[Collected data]
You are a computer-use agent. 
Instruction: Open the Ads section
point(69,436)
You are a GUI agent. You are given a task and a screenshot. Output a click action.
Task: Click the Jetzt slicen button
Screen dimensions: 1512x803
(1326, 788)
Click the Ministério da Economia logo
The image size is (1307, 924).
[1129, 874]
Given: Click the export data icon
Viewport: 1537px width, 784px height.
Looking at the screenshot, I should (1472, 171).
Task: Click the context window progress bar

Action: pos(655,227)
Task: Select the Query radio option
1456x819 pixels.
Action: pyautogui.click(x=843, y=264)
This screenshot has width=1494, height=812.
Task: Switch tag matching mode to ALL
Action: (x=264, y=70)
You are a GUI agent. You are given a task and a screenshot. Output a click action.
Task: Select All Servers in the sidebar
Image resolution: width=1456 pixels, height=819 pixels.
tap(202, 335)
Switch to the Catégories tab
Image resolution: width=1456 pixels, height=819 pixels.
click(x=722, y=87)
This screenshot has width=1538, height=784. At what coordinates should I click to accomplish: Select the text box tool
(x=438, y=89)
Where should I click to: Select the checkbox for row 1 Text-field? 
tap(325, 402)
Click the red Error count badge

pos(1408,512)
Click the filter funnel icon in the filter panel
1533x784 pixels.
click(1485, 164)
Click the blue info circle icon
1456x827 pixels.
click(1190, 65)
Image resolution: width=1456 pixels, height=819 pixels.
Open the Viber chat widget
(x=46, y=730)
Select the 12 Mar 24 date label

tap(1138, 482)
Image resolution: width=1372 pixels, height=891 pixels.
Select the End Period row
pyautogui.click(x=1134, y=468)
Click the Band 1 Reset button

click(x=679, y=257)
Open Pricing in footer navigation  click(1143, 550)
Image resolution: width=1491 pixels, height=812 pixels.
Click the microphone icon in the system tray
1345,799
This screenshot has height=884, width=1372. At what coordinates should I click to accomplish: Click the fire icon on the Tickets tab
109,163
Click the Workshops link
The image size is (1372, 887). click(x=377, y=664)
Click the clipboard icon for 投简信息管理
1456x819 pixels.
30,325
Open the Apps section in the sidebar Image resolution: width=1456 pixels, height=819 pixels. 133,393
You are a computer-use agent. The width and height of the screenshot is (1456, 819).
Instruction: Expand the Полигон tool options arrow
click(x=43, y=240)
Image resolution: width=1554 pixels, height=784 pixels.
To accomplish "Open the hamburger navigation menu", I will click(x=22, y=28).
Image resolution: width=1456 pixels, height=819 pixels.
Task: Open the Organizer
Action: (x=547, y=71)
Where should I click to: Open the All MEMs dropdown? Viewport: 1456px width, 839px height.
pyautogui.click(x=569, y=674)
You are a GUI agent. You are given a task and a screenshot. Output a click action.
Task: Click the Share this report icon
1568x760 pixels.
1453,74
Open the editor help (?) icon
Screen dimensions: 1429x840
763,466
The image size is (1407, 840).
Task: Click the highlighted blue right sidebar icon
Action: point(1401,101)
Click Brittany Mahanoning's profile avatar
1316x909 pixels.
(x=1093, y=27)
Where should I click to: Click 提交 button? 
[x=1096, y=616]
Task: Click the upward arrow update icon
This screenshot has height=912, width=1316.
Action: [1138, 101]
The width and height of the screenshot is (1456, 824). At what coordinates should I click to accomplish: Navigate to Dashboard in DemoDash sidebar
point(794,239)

ABOUT THIS EXERCISE
Each record needs to be given again exactly.

ANSWER SECTION
You are a computer-use agent. 
Instruction: Open the Ads section
point(69,436)
You are a GUI agent. You are given a task and a screenshot. Output a click action.
Task: Click the Jetzt slicen button
Screen dimensions: 1512x803
(1326, 788)
Click the Ministério da Economia logo
The image size is (1307, 924).
[1129, 874]
Given: Click the export data icon
Viewport: 1537px width, 784px height.
Looking at the screenshot, I should (1472, 171).
Task: Click the context window progress bar

Action: pos(655,227)
Task: Select the Query radio option
1456x819 pixels.
Action: pyautogui.click(x=843, y=264)
This screenshot has width=1494, height=812.
Task: Switch tag matching mode to ALL
Action: (x=264, y=70)
You are a GUI agent. You are given a task and a screenshot. Output a click action.
Task: Select All Servers in the sidebar
Image resolution: width=1456 pixels, height=819 pixels.
tap(202, 335)
Switch to the Catégories tab
Image resolution: width=1456 pixels, height=819 pixels.
click(x=722, y=87)
This screenshot has width=1538, height=784. At what coordinates should I click to accomplish: Select the text box tool
(x=438, y=89)
Where should I click to: Select the checkbox for row 1 Text-field? 
tap(325, 402)
Click the red Error count badge

pos(1408,512)
Click the filter funnel icon in the filter panel
1533x784 pixels.
click(1485, 164)
Click the blue info circle icon
1456x827 pixels.
click(1190, 65)
Image resolution: width=1456 pixels, height=819 pixels.
Open the Viber chat widget
(x=46, y=730)
Select the 12 Mar 24 date label

tap(1138, 482)
Image resolution: width=1372 pixels, height=891 pixels.
Select the End Period row
pyautogui.click(x=1134, y=468)
Click the Band 1 Reset button

click(x=679, y=257)
Open Pricing in footer navigation  click(1143, 550)
Image resolution: width=1491 pixels, height=812 pixels.
Click the microphone icon in the system tray
1345,799
This screenshot has height=884, width=1372. At what coordinates should I click to accomplish: Click the fire icon on the Tickets tab
109,163
Click the Workshops link
The image size is (1372, 887). click(x=377, y=664)
Click the clipboard icon for 投简信息管理
1456x819 pixels.
30,325
Open the Apps section in the sidebar Image resolution: width=1456 pixels, height=819 pixels. 133,393
You are a computer-use agent. The width and height of the screenshot is (1456, 819).
Instruction: Expand the Полигон tool options arrow
click(x=43, y=240)
Image resolution: width=1554 pixels, height=784 pixels.
To accomplish "Open the hamburger navigation menu", I will click(x=22, y=28).
Image resolution: width=1456 pixels, height=819 pixels.
Task: Open the Organizer
Action: (x=547, y=71)
Where should I click to: Open the All MEMs dropdown? Viewport: 1456px width, 839px height.
pyautogui.click(x=569, y=674)
You are a GUI agent. You are given a task and a screenshot. Output a click action.
Task: Click the Share this report icon
1568x760 pixels.
1453,74
Open the editor help (?) icon
Screen dimensions: 1429x840
763,466
The image size is (1407, 840).
Task: Click the highlighted blue right sidebar icon
Action: point(1401,101)
Click Brittany Mahanoning's profile avatar
1316x909 pixels.
(x=1093, y=27)
Where should I click to: Click 提交 button? 
[x=1096, y=616]
Task: Click the upward arrow update icon
This screenshot has height=912, width=1316.
Action: [1138, 101]
The width and height of the screenshot is (1456, 824). At what coordinates should I click to accomplish: Navigate to Dashboard in DemoDash sidebar
point(794,239)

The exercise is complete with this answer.